Persistent Systems to develop Protected Communications for Manned-Unmanned Teams for U.S. Army
The U.S. Army Combat Capabilities Development Command C5ISR Center has awarded Persistent Systems LLC a $5.4M contract to develop Protected Communications for Manned-Unmanned Teams (MUM-T).
The Army has a vision for a next-generation Optionally Manned Fighting Vehicle (OMFV) that can be networked with up to four unmanned Remote Combat Vehicles (RCVs) and their assorted sensor/weapons payloads.

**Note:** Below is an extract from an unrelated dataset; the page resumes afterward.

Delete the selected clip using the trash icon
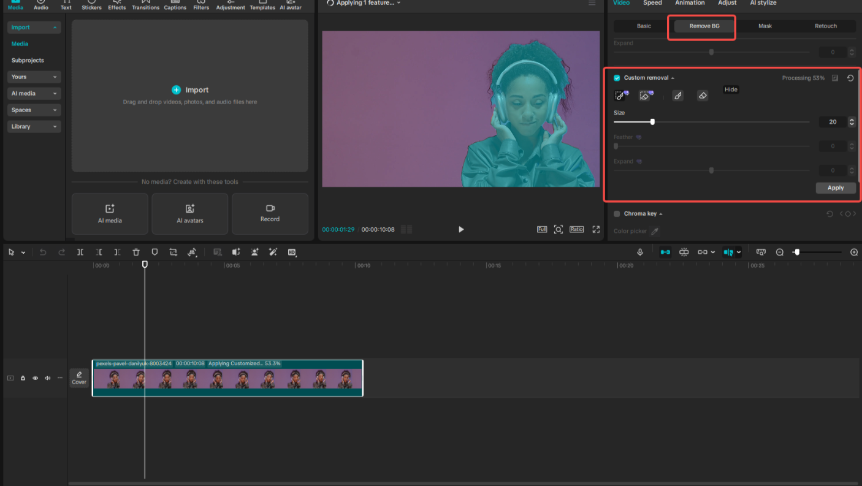 pos(135,252)
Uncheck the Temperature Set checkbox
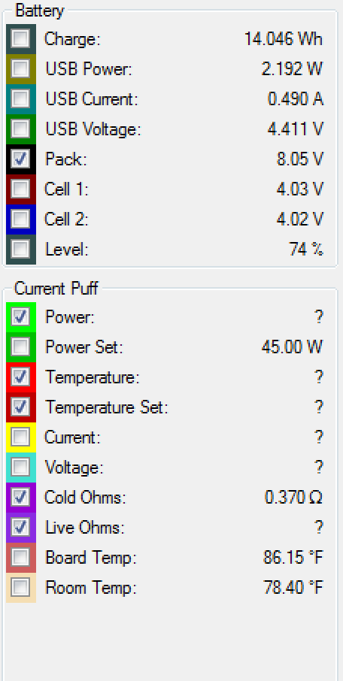Image resolution: width=343 pixels, height=681 pixels. coord(20,407)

The vehicle would also be networked with the broader force and command structure.
In order to make these manned-unmanned teams a reality, they will need a robust, secure, and high-throughput communications network, which is where Persistent Systems comes in.
“The Army wants RCVs that can be remotely operated in groups over very long distances, in cities, forests, and open terrain,” explains Brian Soles, VP of Business Development for Persistent.

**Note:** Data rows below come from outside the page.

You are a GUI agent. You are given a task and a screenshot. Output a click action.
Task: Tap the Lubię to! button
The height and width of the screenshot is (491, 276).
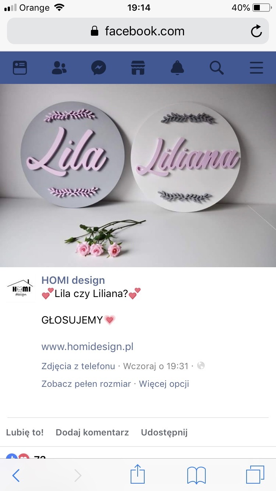click(x=25, y=432)
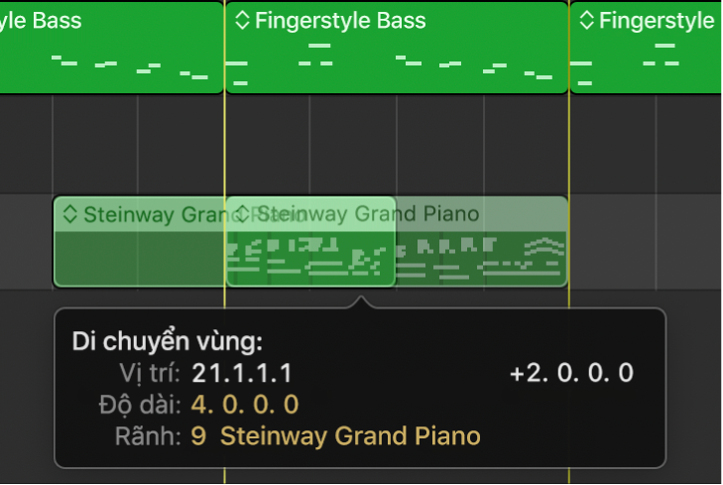The image size is (723, 485).
Task: Click the right Fingerstyle region loop icon
Action: pyautogui.click(x=586, y=20)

“These manned-unmanned teams will also have to deal with the threat of enemy hacking and jamming.”
The Next Generation Combat Vehicle cross functional team (NGCV-CFT) and the Ground Vehicle Systems Center (GVSC) previously selected the MPU5 with its Wave Relay MANET as the MANET network of choice for RCV Phase 1. The U.S. Army has been evaluating the MPU5 for over a year.
Forming a “highly scalable, peer-to-peer network that does not rely on external communications infrastructure to operate or run through a vulnerable central node,” the MPU5 is equipped with several features, including an onboard Android computer that hosts and runs command-and-control and situational awareness software; a 3×3 MIMO configuration with up to 10 watts of transmit power, which provides a usable throughput exceeding 100 Mbps; and a built-In HD Video Encoder/Decoder to distribute multiple real-time HD video feeds to team members on demand.

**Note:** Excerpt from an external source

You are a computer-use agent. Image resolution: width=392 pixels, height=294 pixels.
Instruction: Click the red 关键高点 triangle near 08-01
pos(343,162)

Under its 14-month contract, Persistent notes that it will work with the C5ISR Center’s Space and Terrestrial Communications Directorate to adapt the MPU5 to meet the anti-jam and cyber hardening demands of MUM-T operations.
“The application of the work done under this contract won’t be limited to vehicles,” Soles says.
“The idea is to get these same hardened capabilities to dismounted soldiers, which will greatly enhance our ability to operate against more sophisticated adversaries.”